From the time I first trained myself to look at the mirror and see my flaws before my beauty marks, I entered into a self-hating, egotistical relationship with my nose. It’s a detestation that Radhika Sanghani, originator of the #sideprofileselfie, and Tyra Banks, who has recently outed herself as an ex cosmetic rhinoplasty patient, are well familiar with.
Feeding the obsession, one put-down at a time.
I was about 10 or 11 when the ritual began. Rushing home from school, I’d stare back at the mirror and scrutinize every unconventional trait I owned. Poring over my evolving pubertal countenance, I would curse my chunky nose and lament every other facial feature that set me apart from the flock, from my chicken pox scars to my naturally deep dimples and librarian spinster-type glasses. I, a voracious reader with decidedly singular, old-school interests, was already different from my peers, but I longed to fit in — even if only on a superficial level.
(And, I know, hating on dimples? Crazy. I hated them so much that they responded on a molecular level and disappeared almost entirely from my right cheek, or at least that’s what I tell myself when I want to snap out of a particularly self-deprecating mood.)
From ages 12 to 14, the insecurities grew into a full-blown obsession. Nobody could take a profile shot of me; I’d get furious, steaming inwardly at the thought of there being photographic proof of my pre-surgically altered face. I dreamed of rhinoplasty alongside LASIK eye surgery and, like the image-obsessed, horribly insecure Georgia Nicolson from Angus, Thongs and Perfect Snogging, I’d take it upon myself to self-correct myself as much as possible before then. Vaseline on the eyelashes, Colgate on the zits, and natural home remedies by the dozen.
Because I didn’t have a strong enough foundation of self-love towards my face and body, I was never satisfied. Progress could not come soon enough.
If thy right eye offend thee… schedule a doctor’s appointment. Or not.
By the time I graduated middle school, I’d already ditched the glasses for contact lenses and had seen my complexion clear slightly. (It’s taken me until college to get down to nearly-flawless skin, though I still wrestle with hormonal breakouts.) But my nose, that stupid nose that made me look foreign and witchy when I just wanted to look like Carey Mulligan and Rachel McAdams, stayed on.

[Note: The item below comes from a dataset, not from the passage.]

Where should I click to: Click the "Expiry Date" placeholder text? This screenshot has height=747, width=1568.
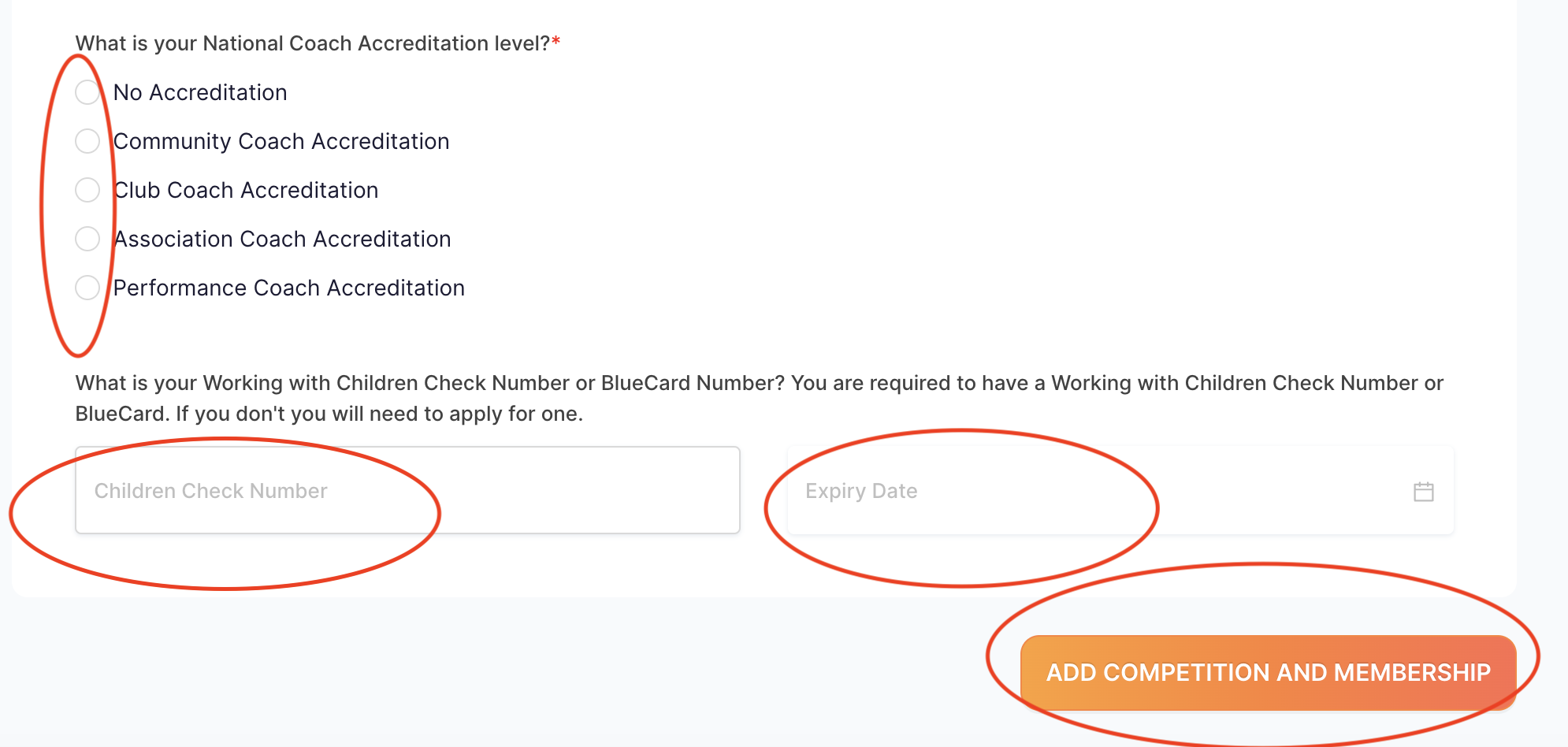[x=861, y=491]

Infuriatingly (at the time), my mom was unfailingly supportive of my natural nose, telling me that it was “cute” and “gave my face character.” She also never failed to bring up an extended family member’s post-surgical transformation from natural beauty to Plain Jane, or Jennifer Grey’s career-ending nose job.
Today, when I look back, I thank my mom for encouraging me to love my nose regardless of personal bias and social norms, and for helping me realize that nose surgery, the “easy fix,” wasn’t always as picturesque as I imagined it to be.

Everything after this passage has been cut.